Pheomelanin subunit non-destructive quantification by Raman spectroscopy and multivariate curve resolution-alternating least squares (MCR-ALS)

Abstract

To date no direct methods are available for the subunit quantification of pheomelanin, the sulfur-containing melanin form whose structure increases melanoma risk. Here we apply Raman spectroscopy combined with chemometrics (MCR-ALS method) to quantify benzothiazine (BT) and benzothiazole (BZ), the constituent monomers of pheomelanin. The Raman spectra of synthetic pheomelanins only composed of BT or BZ were markedly different from those of natural pheomelanins composed of mixed BT-BZ, indicating the necessity of using a multivariate curve resolution method to extract the pure profiles of these monomers in complex samples.

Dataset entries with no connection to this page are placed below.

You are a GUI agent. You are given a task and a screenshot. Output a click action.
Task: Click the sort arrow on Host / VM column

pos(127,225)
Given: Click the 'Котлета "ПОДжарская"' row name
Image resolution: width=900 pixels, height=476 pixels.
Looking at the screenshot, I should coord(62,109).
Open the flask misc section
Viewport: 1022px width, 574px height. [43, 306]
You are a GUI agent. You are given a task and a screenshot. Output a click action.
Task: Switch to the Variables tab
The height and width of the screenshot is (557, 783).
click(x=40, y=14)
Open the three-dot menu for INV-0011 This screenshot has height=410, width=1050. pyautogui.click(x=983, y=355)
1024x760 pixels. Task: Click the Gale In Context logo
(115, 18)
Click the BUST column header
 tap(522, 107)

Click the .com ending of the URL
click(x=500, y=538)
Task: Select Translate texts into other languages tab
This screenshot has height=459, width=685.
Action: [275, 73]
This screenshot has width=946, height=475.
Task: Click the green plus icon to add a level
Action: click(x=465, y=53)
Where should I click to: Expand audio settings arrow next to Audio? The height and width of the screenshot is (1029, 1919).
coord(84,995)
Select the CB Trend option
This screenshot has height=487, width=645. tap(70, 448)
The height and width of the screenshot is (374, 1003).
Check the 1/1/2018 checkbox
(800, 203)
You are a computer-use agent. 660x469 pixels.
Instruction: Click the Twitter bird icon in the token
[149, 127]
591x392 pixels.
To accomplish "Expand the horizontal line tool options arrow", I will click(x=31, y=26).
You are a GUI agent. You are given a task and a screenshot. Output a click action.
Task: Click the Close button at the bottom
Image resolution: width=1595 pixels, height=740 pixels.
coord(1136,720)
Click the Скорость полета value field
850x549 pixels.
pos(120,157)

MCR-ALS with correlation constraint was applied to the Raman spectra of pheomelanized feathers from 26 bird species to predict BT-BZ concentrations. The methodology was able to quantify BT with R2 ​= ​0.91 and a relative error of 9%, for the range of 100–1000 ​ng/mg. However, the model did not perform well for BZ quantification. In addition, the MCR-ALS model could retrieve a pure profile associated to keratin, a major component (interference) in feathers. The deconvolution of Raman spectra, which predicts total pheomelanin content, combined with MCR-ALS, which predicts BT content, can therefore provide a complete pheomelanin determination at the monomeric level. This represents a direct and non-destructive analytical method for pheomelanin subunits, opening the door to investigate the differential cytotoxicity of these subunits in a high diversity of biological samples, including melanoma.